Photo: Métropole Films «Capharnaüm», de Nadine

Bien que Capharnaüm (1er février) emprunte le ton de la fable, c’est le Beyrouth d’aujourd’hui qu’observe Nadine Labaki (Caramel), celui des bas-fonds et des enfants dans la misère. Un d’entre eux a même décidé de traîner au tribunal ses parents, les accusant de l’avoir parachuté, sans son consentement, dans un monde pourri. L’enfance apparaît d’ailleurs tout aussi meurtrie dans Grâce à Dieu (5 avril), de François Ozon, où les scandales de pédophilie au sein de l’Église catholique sont abordés avec une grande franchise. Le combat est mené par Melvil Poupaud dans la peau d’une ancienne victime qui renoue malgré lui avec son agresseur, protégé depuis des décennies par ses supérieurs.
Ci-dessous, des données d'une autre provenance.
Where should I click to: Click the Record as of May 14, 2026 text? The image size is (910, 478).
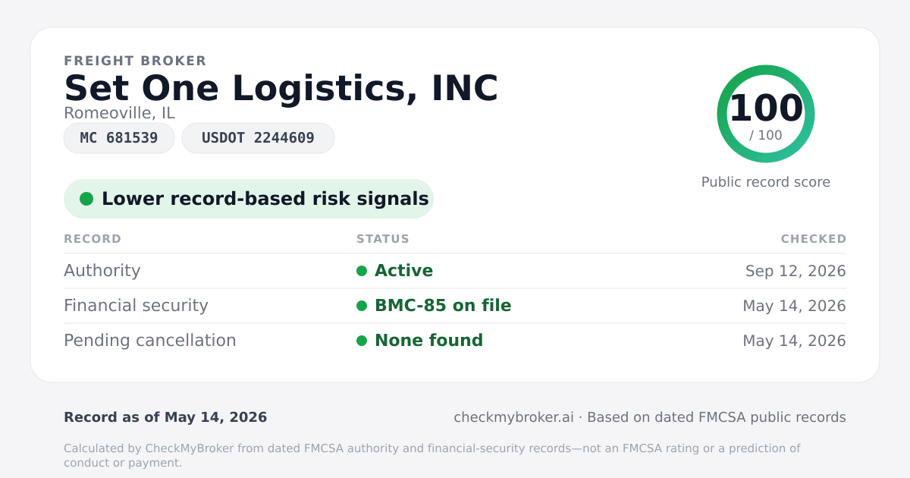pos(165,417)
Photo: Métropole Films Distribution «Woman at War» de l’Islandais Benedikt Erlingsson

Grand observateur des ravages de la corruption, Matteo Garrone (Gomorra) radiographie à nouveau l’Italie d’aujourd’hui, cette fois à travers un amoureux des animaux, particulièrement des chiens. Avec Dogman (3 mai), il expose les dessous sordides d’un homme apparemment sans histoire, irréprochable, s’enfonçant peu à peu dans un cauchemar d’une violence inouïe. Heureusement que d’autres veulent bousculer les choses, comme cette militante écologiste dans Woman at War (22 mars), de l’Islandais Benedikt Erlingsson, mais dont les plans risquent de changer à l’heure de pouvoir adopter — ou pas — un enfant.
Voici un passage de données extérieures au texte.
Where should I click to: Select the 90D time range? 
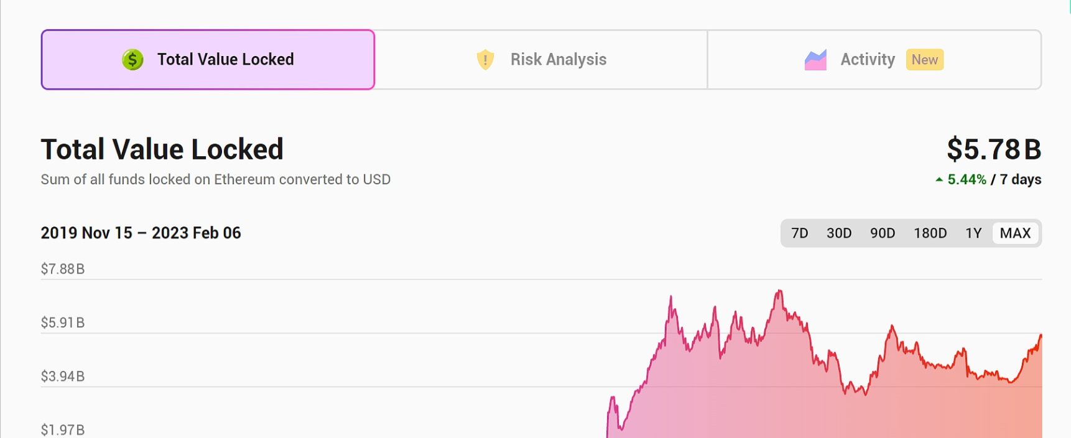(x=882, y=233)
La famille apparaît d’ailleurs dans ses états les plus douloureux, aussi bien dans Mon garçon (26 avril), de Christian Carion, sur la quête désespérée d’un père (Guillaume Canet) pour retrouver son fils, que dans Un amour impossible (8 février), de Catherine Corsini, sur une femme abandonnée par l’homme qu’elle l’aime après qu’elle lui a annoncé qu’elle est enceinte, sur fond de conservatisme des années 1950.

 
Photo: MK2 Mile End La famille apparaît dans ses états les plus douloureux dans «Mon garçon», de Christian Carion, sur la quête désespérée d’un père (Guillaume Canet) pour retrouver son fils.

Pour plus de légèreté, on pourra autant lorgner du côté de Jean-Paul Rouve avec son portrait de famille dysfonctionnelle (Lola et ses frères, 25 janvier) que de celui de Daniel Auteuil, lui aussi devant et derrière la caméra avec Amoureux de ma femme (1er février), renouant également avec une star, l’imprévisible Gérard Depardieu.

Derrière le nez de Cyrano

Plusieurs comédies françaises doivent beaucoup aux théâtres privés parisiens, incubateurs de pièces à la mécanique efficace (Un air de famille, Le prénom, etc.). Pour Alexis Michalik, Edmond (8 février) était d’abord destiné au cinéma, mais, faute de financement, le scénariste l’a remanié pour la scène, et le succès lui a finalement ouvert toutes les portes. On peut dire qu’il a eu du flair en s’inspirant de la création de Cyrano de Bergerac en 1897 par un Edmond Rostand paralysé par le doute après l’échec (financier) de sa pièce précédente, La princesse lointaine, avec la grande Sarah Bernhardt. Cette fantaisie théâtrale met en vedette Olivier Gourmet dans le rôle de Constant Coquelin, le tout premier des Cyrano, et Clémentine Célarié dans celui de la Divine.